The famously egotistical self-proclaimed “next Beatles,” Oasis is the last band anyone would expect to come up with a self-deflating album title. But the very name of Standing on the Shoulder of Giants (Epic/550/Work) seems to acknowledge that even Oasis’s best work merely revisits the kaleidoscopic pop of late-sixties Beatles and the British-class-conscious rock of the Jam. Ironically, just as the members of Oasis finally seem to have realized how derivative they are, they release an album that’s strikingly original – at least by their own standards.

Oasis’s last album, Be Here Now, contained such blatant swipes of the Beatles catalogue – even song titles like “It’s Getting Better (Man!)” sound like they could be cribbed from the White Album – that the Gallagher brothers’ famously cocky shoulders sagged beneath the weight. But Standing is a noticeable departure from form, and not just because Noel and Liam Gallagher have recruited a new guitarist and bassist, cleaned up their partying act, and even embraced New Agey good vibes on “Who Feels Love?” Oasis also stakes out very different sonic terrain, nodding to electronic pop, dub reggae, and sixties psychedelia. It’s hardly retiring – this is still a band that implores its listeners to “Go Let It Out” on its first single – but at least it’s more “Tomorrow Never Knows” than “A Hard Day’s Night.”

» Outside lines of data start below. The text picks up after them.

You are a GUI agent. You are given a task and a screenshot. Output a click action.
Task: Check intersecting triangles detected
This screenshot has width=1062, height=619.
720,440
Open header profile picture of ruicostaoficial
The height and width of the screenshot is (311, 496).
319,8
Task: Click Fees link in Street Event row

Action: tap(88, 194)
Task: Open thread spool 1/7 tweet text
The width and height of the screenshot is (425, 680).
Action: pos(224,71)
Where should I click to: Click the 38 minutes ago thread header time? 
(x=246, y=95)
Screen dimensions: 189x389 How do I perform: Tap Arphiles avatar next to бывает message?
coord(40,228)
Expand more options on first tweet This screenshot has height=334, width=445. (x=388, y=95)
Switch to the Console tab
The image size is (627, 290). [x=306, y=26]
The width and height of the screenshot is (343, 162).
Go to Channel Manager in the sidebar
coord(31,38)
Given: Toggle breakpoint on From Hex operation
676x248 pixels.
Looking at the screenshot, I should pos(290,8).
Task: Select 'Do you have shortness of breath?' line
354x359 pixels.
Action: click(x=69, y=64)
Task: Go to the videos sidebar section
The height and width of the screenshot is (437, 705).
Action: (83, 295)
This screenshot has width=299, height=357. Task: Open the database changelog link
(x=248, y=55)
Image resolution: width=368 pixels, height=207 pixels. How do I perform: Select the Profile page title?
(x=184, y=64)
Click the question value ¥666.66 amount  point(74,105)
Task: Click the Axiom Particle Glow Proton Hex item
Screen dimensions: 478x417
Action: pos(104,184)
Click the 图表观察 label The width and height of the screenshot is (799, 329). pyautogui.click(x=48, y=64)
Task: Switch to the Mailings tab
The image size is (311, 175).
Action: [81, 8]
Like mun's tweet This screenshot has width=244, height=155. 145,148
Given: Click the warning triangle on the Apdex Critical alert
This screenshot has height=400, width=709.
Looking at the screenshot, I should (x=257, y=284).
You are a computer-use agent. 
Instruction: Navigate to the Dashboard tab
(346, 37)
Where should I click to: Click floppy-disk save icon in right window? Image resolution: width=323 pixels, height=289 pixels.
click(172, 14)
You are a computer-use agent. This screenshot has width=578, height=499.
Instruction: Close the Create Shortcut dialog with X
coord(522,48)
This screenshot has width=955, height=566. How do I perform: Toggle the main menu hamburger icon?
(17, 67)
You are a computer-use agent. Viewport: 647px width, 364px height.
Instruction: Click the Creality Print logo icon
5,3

The album opens with “Fucking in the Bushes,” a blistering rush of raucous percussion, twangy guitar, and hymnlike vocals. It might seem like a laddish sex joke, but it’s inspired by a police officer’s complaint of “kids running around naked, fucking in the bushes” at the chaotic Isle of Wight festival in 1970, and its aural blur sets the tone for the tape loops and tabla on “Who Feels Love?,” the pulsing Mellotrons on “Little James,” and the synth squiggles on “Put Yer Money Where Yer Mouth Is.” Noel Gallagher still writes clichéd couplets like “Ordinary people are not like you and me / We’re the keepers of their destiny,” but Standing boldly goes where Oasis has never been before: the future.

If there’s any American band that could use a self-deflating album title, it’s the Smashing Pumpkins (whose previous achievements in nomenclature include Pisces Iscariot and Mellon Collie and the Infinite Sadness). Unfortunately, on the Pumpkins’ new Machina/The Machines of God (Virgin), front man Billy Corgan – who has seen the commercial reach of his sweeping, multi-tracked alternative rock wane next to shiny, happy popsters like Smash Mouth – is too busy proclaiming his relevance to bother coming down to earth. “You know I’m not dead!” he howls as the album opens, but Corgan’s tortured high-mindedness renders Machina lifeless, aside from some surprising feedback on “The Everlasting Gaze” and “Heavy Metal Machine.” Over music that follows grunge’s quiet-loud-quiet dynamic, Corgan alternates between a whine and a whisper, veering from the redeeming power of love (“Only love can win,” he croons on “This Time”) to the redeeming power of love of music (“I’m alone / Radio, please don’t go” he pleads on “I of the Mourning”). He poses as the unspoiled innocent but ends up clinging to his childhood the way Courtney Love holds on to her punk-rock roots – as a last grasp for credibility.

In brief: The stockbrokers getting down to the notorious B.I.G. in Boiler Room are onto something – hip-hop has become a single-minded soundtrack to the roaring bull market and the Rolexes that go with it. Alternatives to the cash-money crowd have been slim, but Wu-Tang Clan rapper Ghostface Killah has bucked the genre’s trend (as well as his own group’s malaise) on Supreme Clientele (Epic/Razor Sharp), an album that sublimely blends sixties pop, Memphis soul, and bits of comic-book dialogue into a pop-art masterpiece reminiscent of Beck’s Odelay.